Then, group-based correspondences as illustrated in FIG. 28 may be obtained based on the grouping data stored in the event belonging section data storage unit 104 and the node belonging section data storage unit 109. In this stage, the display processing unit 105 associates a node in the design flow and an event in the business performance flow, which are in the same group, with each other by performing known character string matching. That is, a node name and an event name that have more matching characters are associated with each other. Thus, data as illustrated in FIG. 29 may be obtained. That is, the “substrate manufacturing” node is associated with the “part manufacturing 1” and “part manufacturing 2” events, the “substrate inspection” node is associated with the “inspection 1” event, the “case manufacturing” node is associated with the “part manufacturing 3” event, the “assembly” node is associated with the “assembly 2” event, the “overall inspection” node is associated with the “inspection 2” event, the “overall repair” node is associated with the “repair 1” event, and the “delivery” node is associated with the “delivery 1” event. The remaining nodes and events have no correspondences.

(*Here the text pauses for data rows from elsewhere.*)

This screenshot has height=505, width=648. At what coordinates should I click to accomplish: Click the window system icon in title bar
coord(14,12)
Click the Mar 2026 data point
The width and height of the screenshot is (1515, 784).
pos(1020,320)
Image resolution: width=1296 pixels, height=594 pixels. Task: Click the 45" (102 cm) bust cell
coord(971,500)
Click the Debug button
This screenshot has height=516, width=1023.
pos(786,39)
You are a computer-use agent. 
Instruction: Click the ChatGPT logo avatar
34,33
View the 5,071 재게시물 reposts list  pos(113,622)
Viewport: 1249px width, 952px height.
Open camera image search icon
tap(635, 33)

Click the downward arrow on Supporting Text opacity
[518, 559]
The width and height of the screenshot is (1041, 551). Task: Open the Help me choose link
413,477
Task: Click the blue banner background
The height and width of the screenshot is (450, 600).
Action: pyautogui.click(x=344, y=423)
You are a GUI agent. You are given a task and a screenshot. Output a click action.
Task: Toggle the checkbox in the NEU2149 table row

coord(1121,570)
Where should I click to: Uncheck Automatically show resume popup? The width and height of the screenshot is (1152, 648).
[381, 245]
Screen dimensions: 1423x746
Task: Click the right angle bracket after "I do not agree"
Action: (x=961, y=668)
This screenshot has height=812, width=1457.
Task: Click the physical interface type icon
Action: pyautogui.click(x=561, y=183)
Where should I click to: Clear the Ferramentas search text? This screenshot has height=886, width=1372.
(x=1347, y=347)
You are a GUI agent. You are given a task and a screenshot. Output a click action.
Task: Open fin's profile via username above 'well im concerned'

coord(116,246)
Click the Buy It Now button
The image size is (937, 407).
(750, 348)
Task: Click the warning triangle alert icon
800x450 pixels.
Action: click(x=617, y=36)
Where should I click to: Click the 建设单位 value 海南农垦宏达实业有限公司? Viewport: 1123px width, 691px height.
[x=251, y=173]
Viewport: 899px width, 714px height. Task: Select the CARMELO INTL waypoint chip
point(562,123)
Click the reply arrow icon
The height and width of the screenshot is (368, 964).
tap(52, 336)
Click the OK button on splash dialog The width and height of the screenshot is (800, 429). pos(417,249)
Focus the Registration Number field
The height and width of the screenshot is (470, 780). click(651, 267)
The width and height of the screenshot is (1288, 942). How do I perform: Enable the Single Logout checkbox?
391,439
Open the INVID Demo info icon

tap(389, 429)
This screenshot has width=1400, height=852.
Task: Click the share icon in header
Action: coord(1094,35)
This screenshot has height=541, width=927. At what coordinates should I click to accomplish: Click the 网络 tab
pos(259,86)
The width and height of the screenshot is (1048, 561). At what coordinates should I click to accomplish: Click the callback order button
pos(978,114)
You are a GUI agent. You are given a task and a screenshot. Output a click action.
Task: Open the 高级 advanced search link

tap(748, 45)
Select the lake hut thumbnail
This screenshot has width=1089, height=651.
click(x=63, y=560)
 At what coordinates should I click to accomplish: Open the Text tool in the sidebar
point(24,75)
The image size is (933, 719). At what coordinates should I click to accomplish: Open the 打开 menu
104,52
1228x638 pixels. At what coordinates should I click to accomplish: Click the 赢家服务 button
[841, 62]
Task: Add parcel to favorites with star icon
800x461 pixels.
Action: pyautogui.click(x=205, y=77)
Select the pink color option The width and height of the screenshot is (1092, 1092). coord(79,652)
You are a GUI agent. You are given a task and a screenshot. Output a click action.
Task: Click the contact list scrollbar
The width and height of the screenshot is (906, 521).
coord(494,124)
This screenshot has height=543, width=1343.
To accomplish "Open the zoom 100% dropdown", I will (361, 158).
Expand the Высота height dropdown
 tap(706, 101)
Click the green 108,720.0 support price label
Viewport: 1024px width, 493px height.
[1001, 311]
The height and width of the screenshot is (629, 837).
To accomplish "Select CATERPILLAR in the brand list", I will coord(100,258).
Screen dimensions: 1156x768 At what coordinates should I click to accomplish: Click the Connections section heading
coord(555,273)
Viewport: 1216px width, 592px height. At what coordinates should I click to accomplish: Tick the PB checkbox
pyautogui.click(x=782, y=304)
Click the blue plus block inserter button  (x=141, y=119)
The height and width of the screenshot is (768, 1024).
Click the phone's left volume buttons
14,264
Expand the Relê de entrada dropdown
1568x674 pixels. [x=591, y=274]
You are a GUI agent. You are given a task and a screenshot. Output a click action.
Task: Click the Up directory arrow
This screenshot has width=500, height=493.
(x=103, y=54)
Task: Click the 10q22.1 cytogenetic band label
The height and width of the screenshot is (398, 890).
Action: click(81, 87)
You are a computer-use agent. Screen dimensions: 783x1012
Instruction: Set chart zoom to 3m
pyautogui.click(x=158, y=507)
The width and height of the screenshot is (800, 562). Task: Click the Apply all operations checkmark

For example, the display processing unit 105 generates the data as illustrated in FIG. 29 and presents the data to the user using the display device 110, and the user refers to external documents and the like to determine the validity of the correspondence relationship as illustrated in FIG. 29. If modification is needed, the modified content is input through the input unit 111, and the display processing unit 105 stores the modified correspondence data in the correspondence data storage unit 112. If no modification is needed, a registration instruction is input through the input unit 111, and the display processing unit 105 stores the content illustrated in FIG. 29 in the correspondence data storage unit 112.

Alternatively, instead of displaying the table as illustrated in FIG. 29, for example, as illustrated in FIG. 30, flowcharts may be provided side by side to illustrate the correspondences between the nodes and the events. The correspondence relationship is similar to that illustrated in FIG. 29. In FIG. 30, correspondences are indicated by dotted lines. Instead of using dotted lines, lines may be drawn in colors so that the individual correspondences may be identified. The display as illustrated in FIG. 30 facilitates easy recognition of which node in the flow and which event in the flow are associated with each other. Therefore, a portion to be modified may also be specified. In the example illustrated in FIG. 30, the dotted lines representing correspondences extend relatively horizontally allow for the understanding that the correspondences are made with the positional relationship in the flows taken into consideration.

Furthermore, for example, the data as illustrated in FIGS. 25 to 27 may be displayed in accordance with a request given by a user.

In contrast, if the nodes in the design flow and the events in the business performance flow are associated with each other using simple character string matching without using the grouping as described above, a node and an event, which are not to be associated with each other in the flows, may be associated with each other. This situation is illustrated in FIG. 31. It is not clearly understood which of the “part manufacturing 1” event, the “part manufacturing 2” event, and the “part manufacturing 3” event the “manufacture of substrate” node and the “manufacture of case” node are associated with. This presents a problem in that it may not be distinguished whether 1: n (where n is an integer of 2 or more) correspondences are originally involved or 1: n correspondences are caused by the reflection of ambiguity in the character string matching. Furthermore, the same applies to the correspondence relationship between the “assembly” node and the “assembly 1” and “assembly 2” events and the correspondences between the “substrate repairing” and “overall repair” nodes and the “repair 1” event. The character string matching by itself is insufficient to clarify the correspondences between the “substrate inspection” and “overall inspection” nodes and the “inspection 1” and “inspection 2” events. However, here, from the context in the flows, as illustrated in FIG. 31, the “substrate inspection” node and the “inspection 1” event are associated with each other, and the “overall inspection” node and the “inspection 2” event are associated with each other. Even with the use of such a rule, if character string matching is performed first, the ambiguity is left unresolved. In addition, the need for matching between many nodes and events requires further calculation cost for the matching.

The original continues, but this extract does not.